Institutional investment managers, including venture and private equity funds and other institutional investors, that engage in the short selling of equity securities should be mindful of the Securities and Exchange Commission’s new short position reporting requirements under Rule 13f-2. After a one-year extension of the compliance deadline, these reporting requirements go into effect in January 2026, with the initial filings due on February 17, 2026.

The SEC adopted Rule 13f-2 and related Form SHO under the Securities Exchange Act of 1934 to increase transparency around gross short positions and short sale activity of institutional investment managers. Under Rule 13f-2, institutional managers that meet or exceed specific short interest thresholds in publicly traded equity securities must report monthly data on their short positions on Form SHO.

Form SHO filings will be submitted electronically via the SEC’s Electronic Data Gathering, Analysis, and Retrieval (EDGAR) filing system. However, unlike other filings required of institutional investors, Form SHO filings will be confidential. The SEC will aggregate the data from Form SHO and publish this aggregate information, by security, making the aggregate information available to all market participants.

Form SHO triggering events and disclosure requirements

Under Rule 13f-2, investment managers will be required to file Form SHO if either of the following thresholds is met for a given equity security during a calendar month:

  • A monthly average gross short position of $10 million or more; or
  • A monthly average gross short position representing 2.5% or more of the issuer’s outstanding shares.

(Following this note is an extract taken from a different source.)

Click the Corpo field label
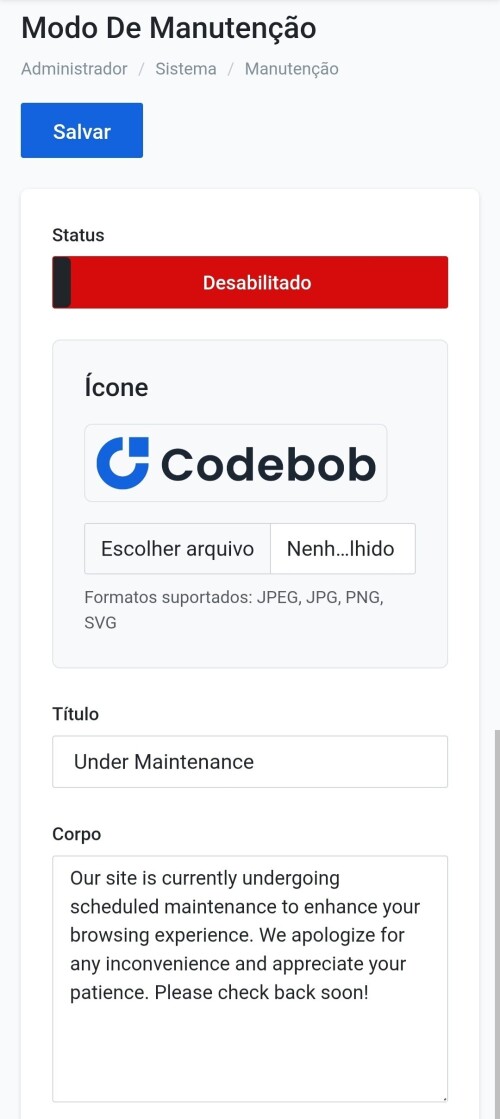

If triggered, Form SHO will require detailed information about short equity positions for which either of the above thresholds has been met, including:

  • Gross short position (in shares and dollar value) as of the end of the month; and
  • Daily activity data showing net changes in the gross short position for each day of the month.

Filing deadline

If a Form SHO is triggered for a particular month, the filing will be due within 14 calendar days after the end of the calendar month. Due to the weekend and holiday schedule, a filing triggered for January 2026 will be due on February 17, 2026.    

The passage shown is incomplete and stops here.